Activity list:
**A)** Please answer these questions using the profile of Dr. Bob B. Buchanan below:
(i) How many years did Dr. Buchanan serve on the faculty at the University of California, Berkeley?
(ii) In what year was the discovery about thioredoxin's regulatory role made?
(iii) What was thioredoxin first identified as?
**B)** Carry on writing the profile of Dr. Bob B. Buchanan below, beginning right after its final sentence.

Passage for review:
++++++++++

Dr. Bob B. Buchanan grew up on a farm near Meadowview, Virginia, and he built a distinguished career in California. Dr. Buchanan retires in June 2013 after serving on the faculty at the University of California, Berkeley for 50 years. During that time, he has made major discoveries in microbiology and biochemistry, published more than 200 research articles, received numerous honors and awards, taught an estimated 10,000 students, co-edited the leading textbook on plant biochemistry and molecular biology, and has been a ceaseless promoter of Emory & Henry.
Dr. Buchanan’s early work in microbiology led him to plants—and that is predominantly where the focus of his research has remained for most of the past half-century. More than 45 years ago, he was on a team of researchers who made an important discovery about the regulatory role of the protein thioredoxin (Trx), which has proven to be a mainstay in research on plants. “Trx was found to function as a part of a multiprotein regulatory mechanism that links light to the activity of key enzymes of the Calvin-Benson cycle, the series of reactions central to photosynthesis.” This finding is now a given in his area of research, but at the time—1967—it was “game-changing.”
Much of Dr. Buchanan’s current research focuses on how to utilize this information for the production of more nutritious plants – specifically grains. “We study (1) The diversity of Trx and its role in regulating the activity of target proteins in plants and microorganisms, and (2) The application of Trx to improve the quality and yield of cereals. Found in all types of living cells, Trx was first identified as an electron donor for the synthesis of the building blocks of DNA. Trx has since been found to play a regulatory role in a spectrum of processes throughout biology. The protein is also finding a place in medicine and biotechnology.”

++++++++++

Saved data entries:
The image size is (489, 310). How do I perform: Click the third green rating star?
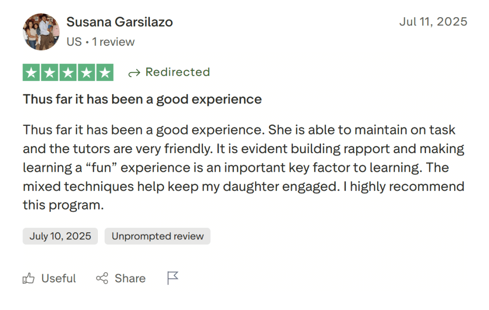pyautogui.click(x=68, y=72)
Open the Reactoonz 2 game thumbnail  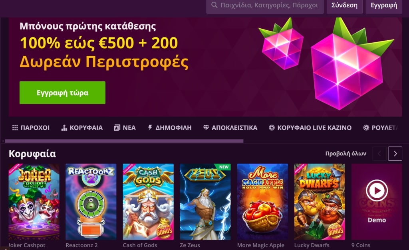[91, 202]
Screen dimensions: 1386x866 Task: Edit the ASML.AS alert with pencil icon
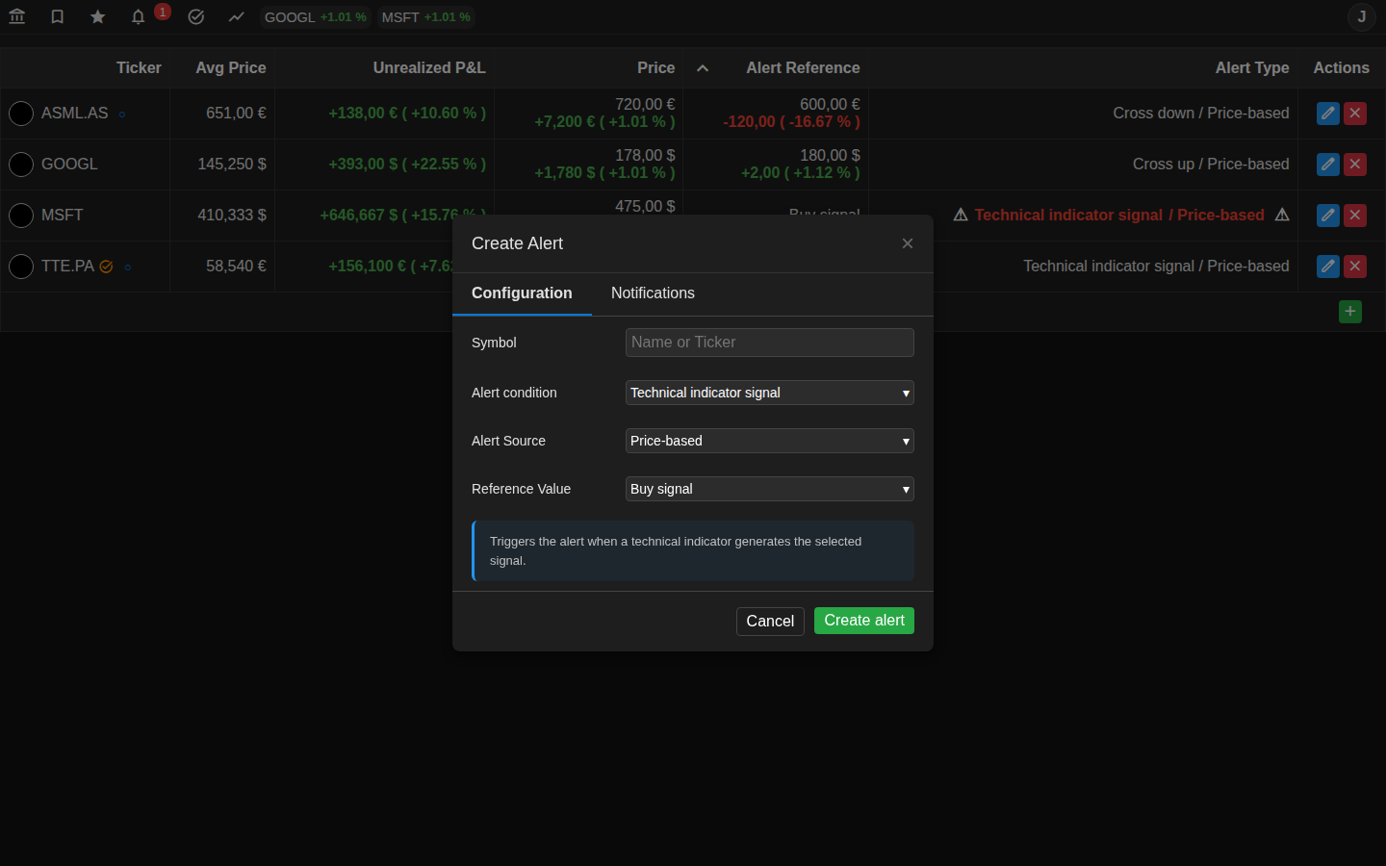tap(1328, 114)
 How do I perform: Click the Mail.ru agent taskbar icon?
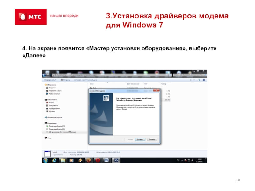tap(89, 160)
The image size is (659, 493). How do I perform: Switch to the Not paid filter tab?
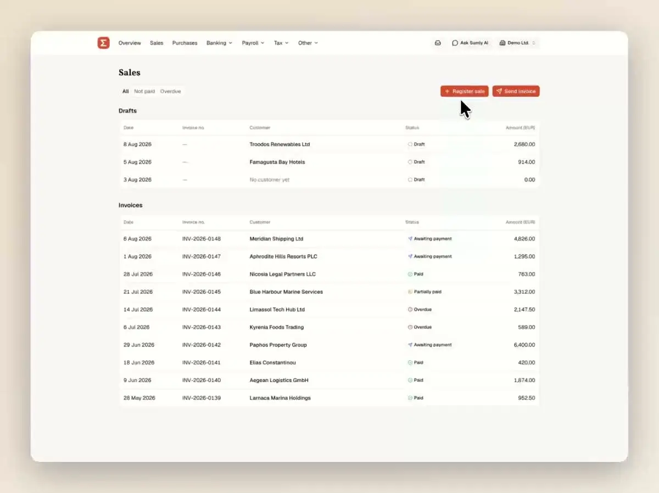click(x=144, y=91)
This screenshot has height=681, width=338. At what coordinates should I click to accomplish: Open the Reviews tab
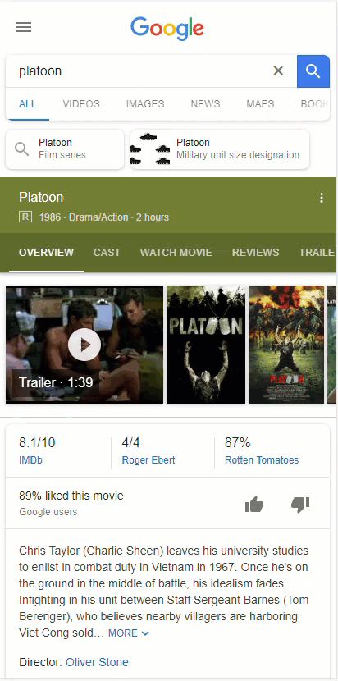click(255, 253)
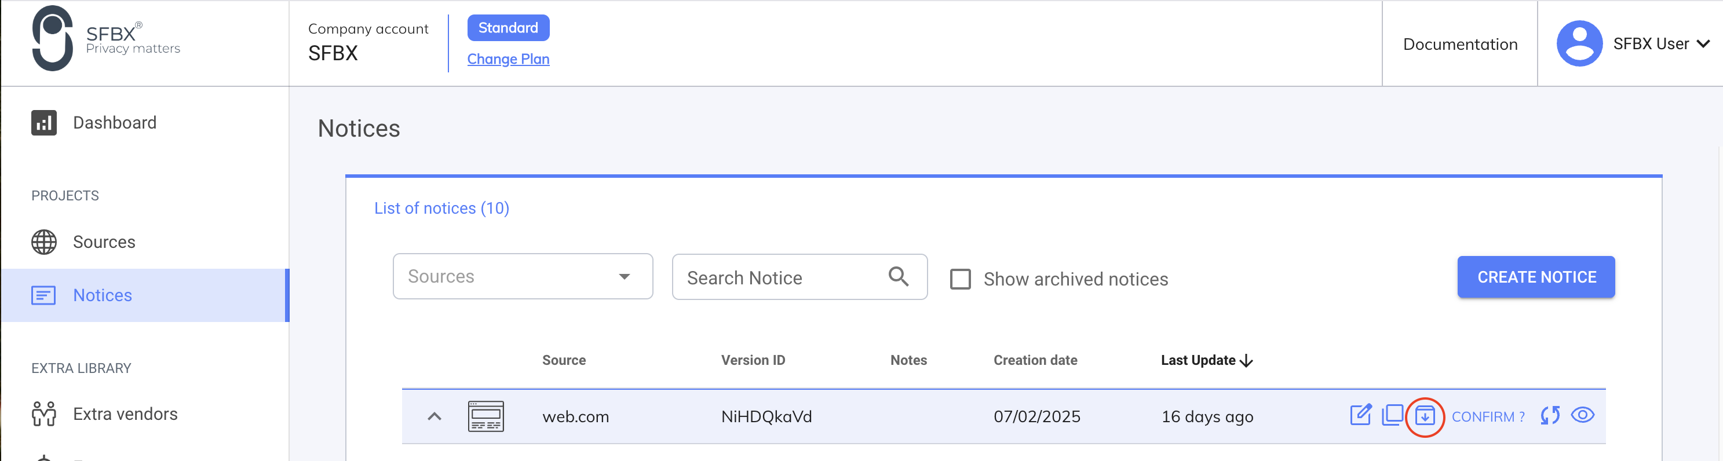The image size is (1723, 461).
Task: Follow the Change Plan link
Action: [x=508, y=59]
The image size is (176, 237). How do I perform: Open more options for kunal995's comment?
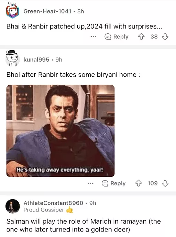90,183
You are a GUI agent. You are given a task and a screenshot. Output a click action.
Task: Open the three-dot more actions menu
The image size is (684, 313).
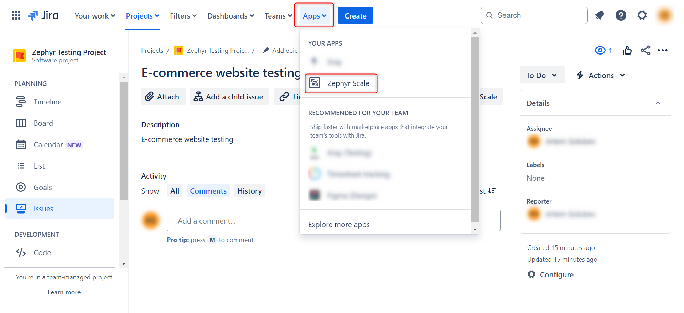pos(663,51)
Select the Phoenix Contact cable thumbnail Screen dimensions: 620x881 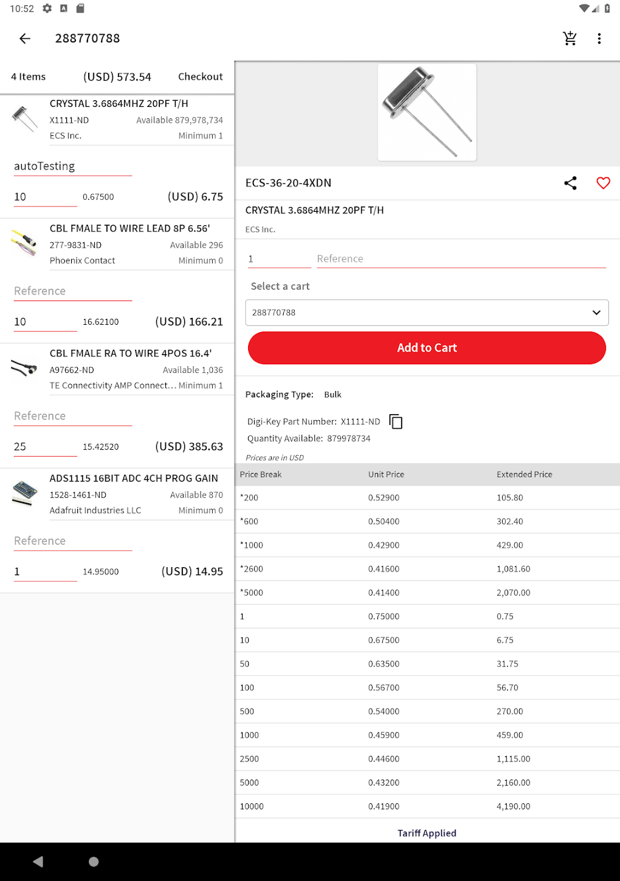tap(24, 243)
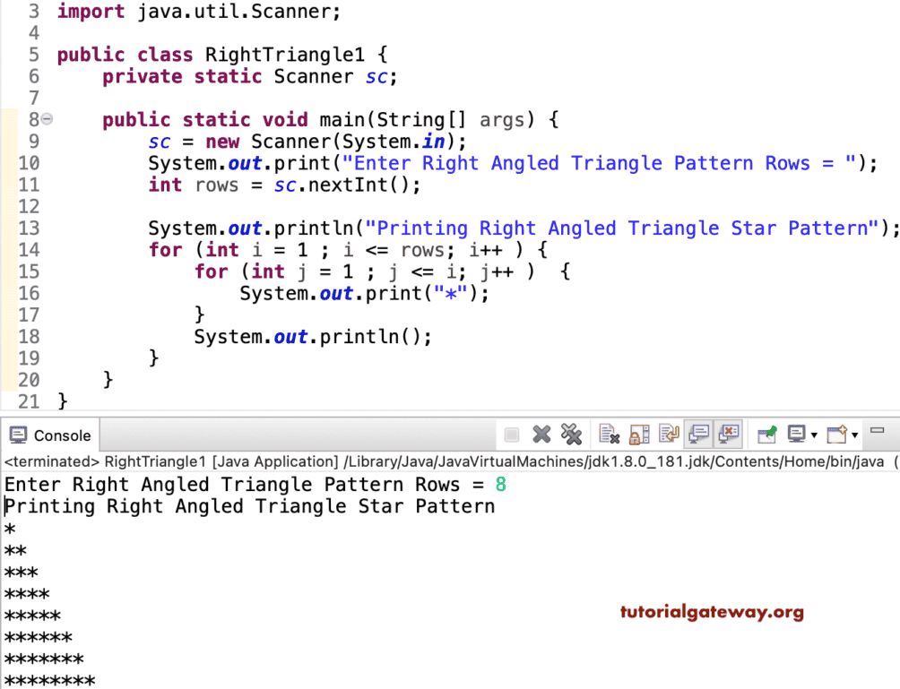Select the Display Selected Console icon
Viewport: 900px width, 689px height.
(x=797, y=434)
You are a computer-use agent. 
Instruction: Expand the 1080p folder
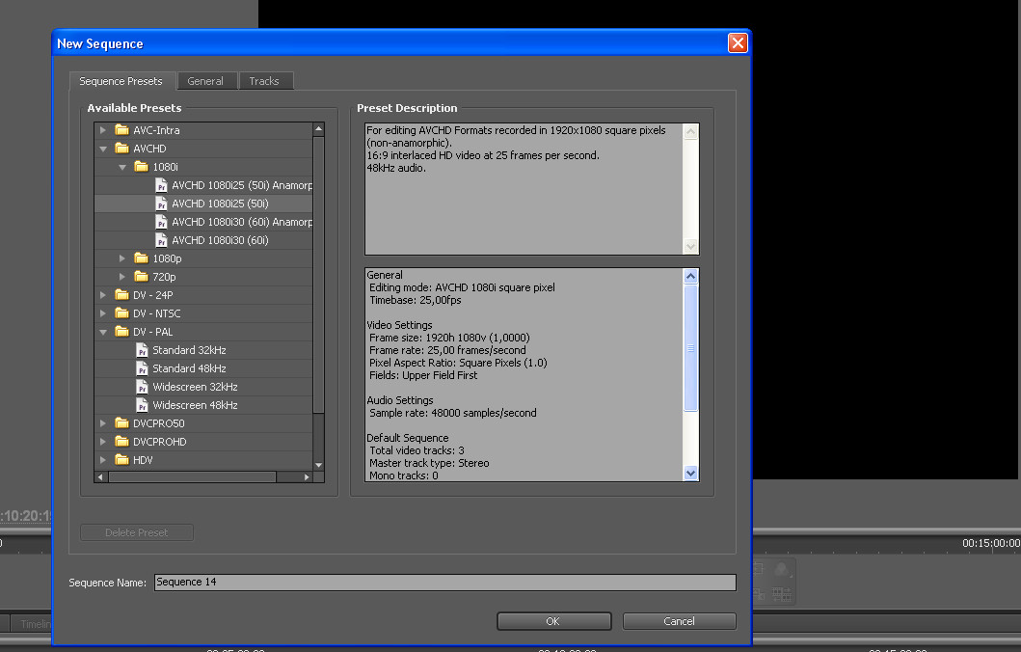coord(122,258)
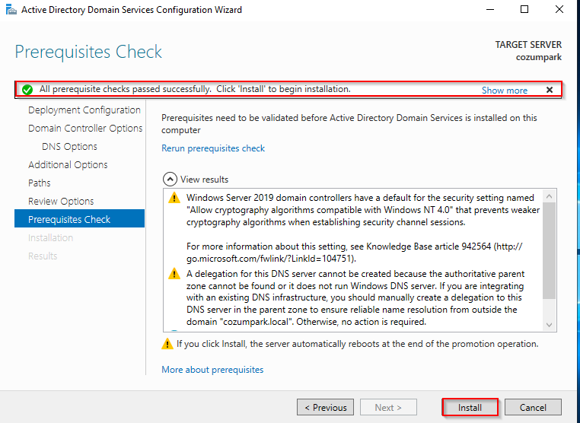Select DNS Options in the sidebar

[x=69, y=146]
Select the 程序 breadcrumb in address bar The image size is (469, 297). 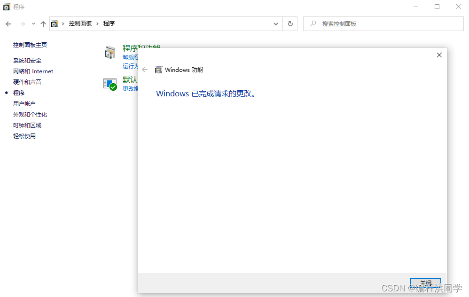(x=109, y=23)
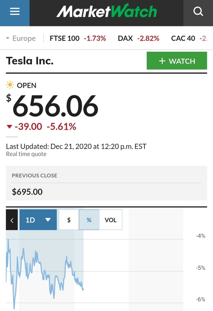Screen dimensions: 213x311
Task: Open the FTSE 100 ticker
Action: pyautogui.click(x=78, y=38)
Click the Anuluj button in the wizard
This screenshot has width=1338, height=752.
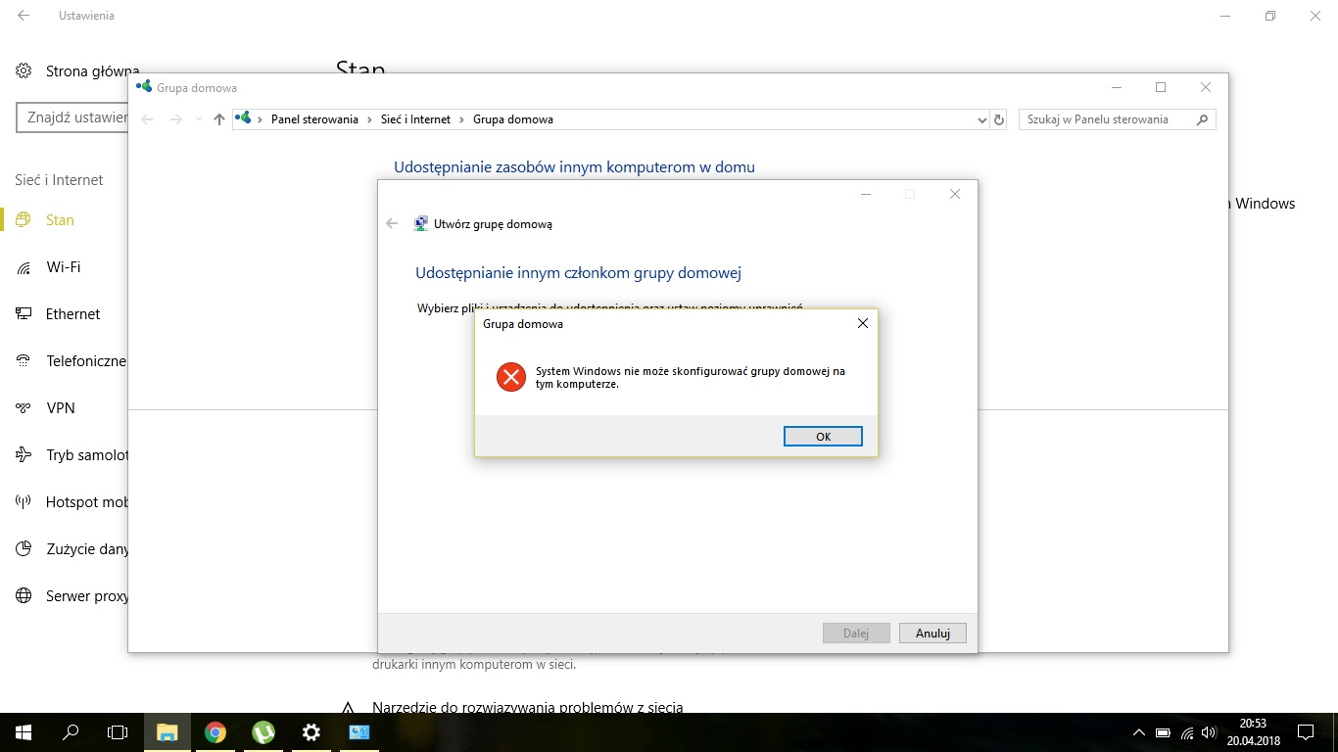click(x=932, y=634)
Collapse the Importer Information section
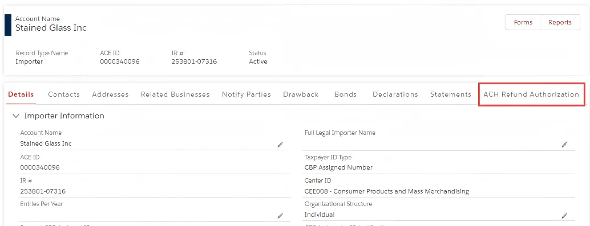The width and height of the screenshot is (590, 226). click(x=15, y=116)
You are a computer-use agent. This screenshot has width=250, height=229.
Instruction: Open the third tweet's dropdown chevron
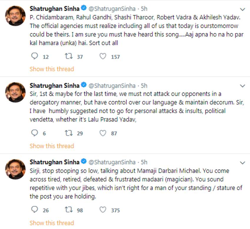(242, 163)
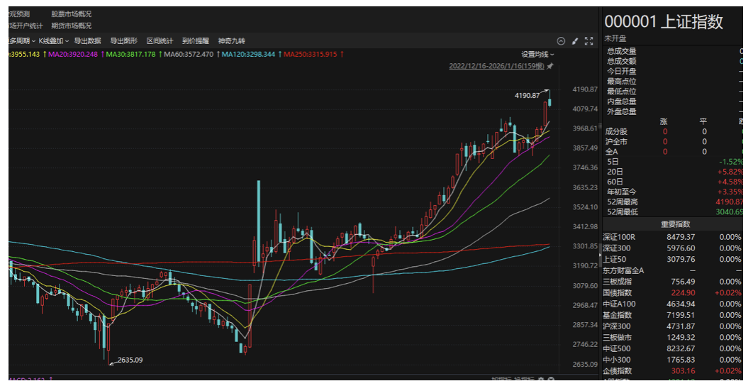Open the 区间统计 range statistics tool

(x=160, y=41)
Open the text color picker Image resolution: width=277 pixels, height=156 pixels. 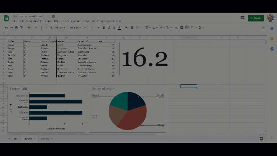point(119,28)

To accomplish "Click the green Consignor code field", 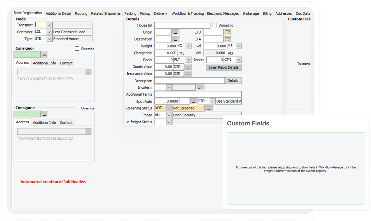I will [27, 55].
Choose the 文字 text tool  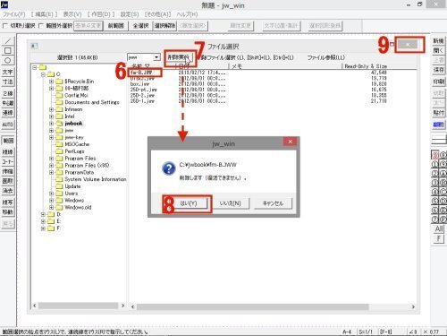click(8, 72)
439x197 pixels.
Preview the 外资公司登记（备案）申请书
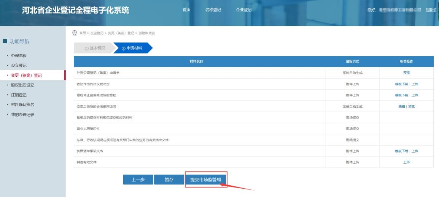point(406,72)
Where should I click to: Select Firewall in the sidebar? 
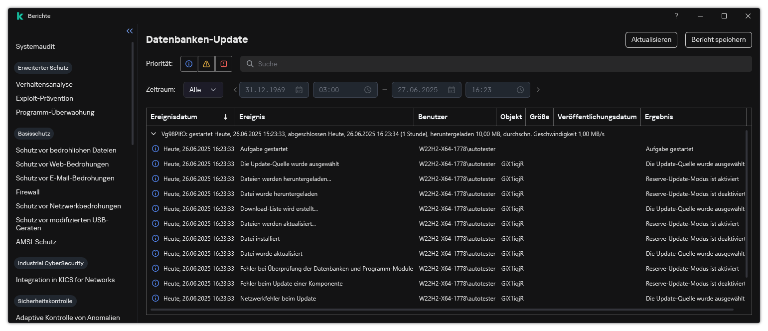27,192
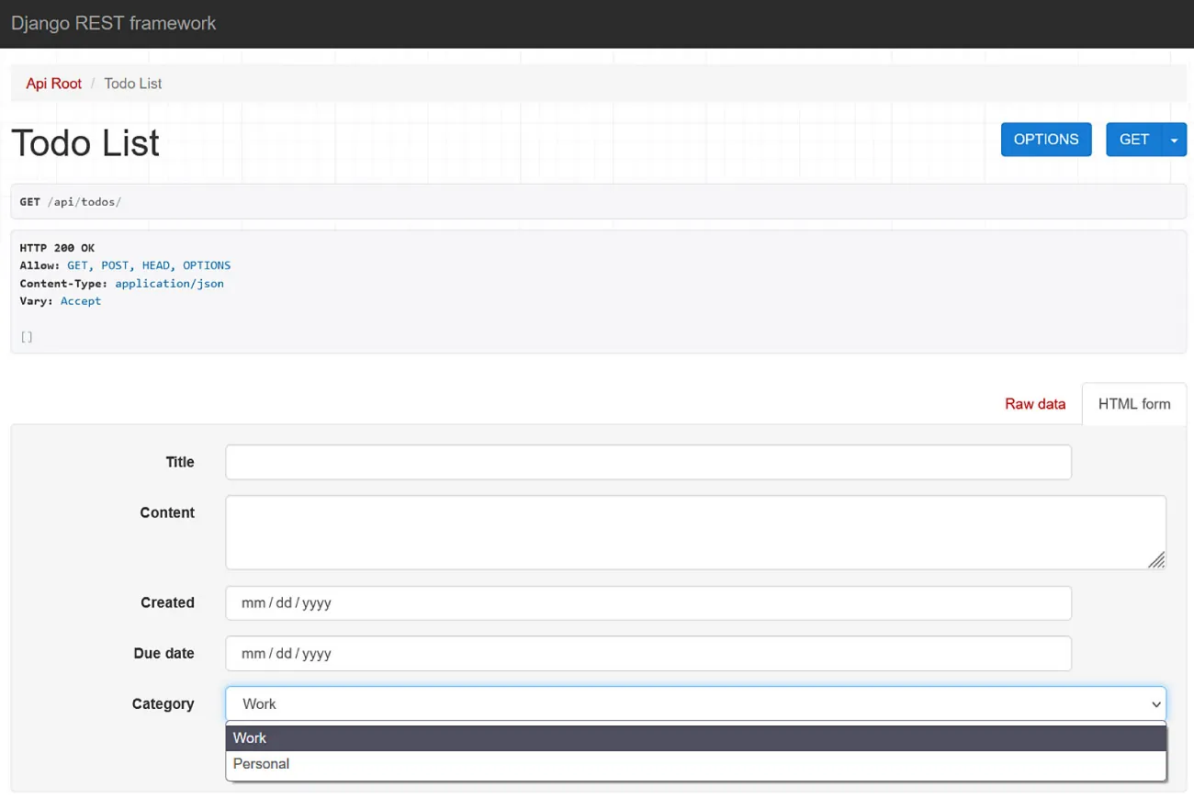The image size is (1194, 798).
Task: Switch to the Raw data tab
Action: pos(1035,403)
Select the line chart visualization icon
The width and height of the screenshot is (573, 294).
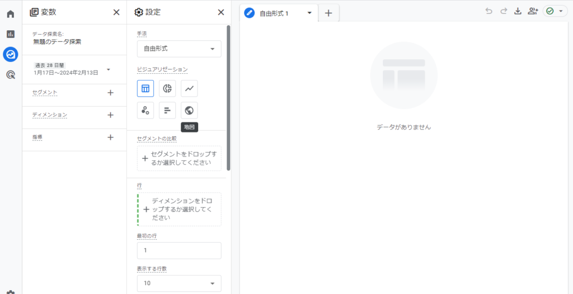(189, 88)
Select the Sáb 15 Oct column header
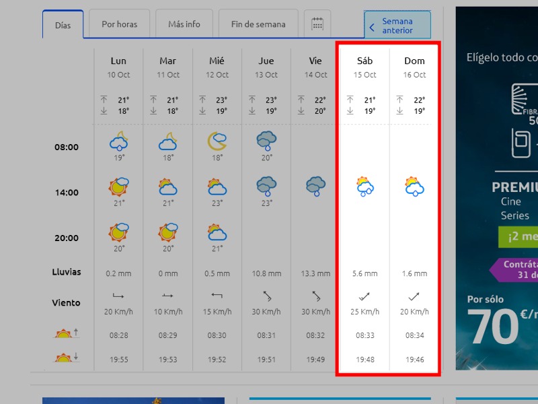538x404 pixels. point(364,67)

++++++++++

Solved tasks:
**A)**
(i) 50 years
(ii) 1967
(iii) An electron donor for the synthesis of the building blocks of DNA

**B)**
The hope held by Dr. Buchanan and his colleagues is that they can develop a “smarter” more efficient variety of cereals that have increased yields and nutritional benefits. He sees it as an inherent challenge for a highly populated planet. Part of the challenge, he says, is not in science – it’s in public relations. “Today, the public doesn’t know a lot about where their food comes from, so when they hear discussions of genetically modified foods, they are uncomfortable.” Unfortunately, some of the misleading and polarizing news headlines about this topic have not helped researchers like Dr. Buchanan, who know that if done correctly, genetic engineering is safe and can be a boon for food production, and even allow plants to assist in biomedical needs.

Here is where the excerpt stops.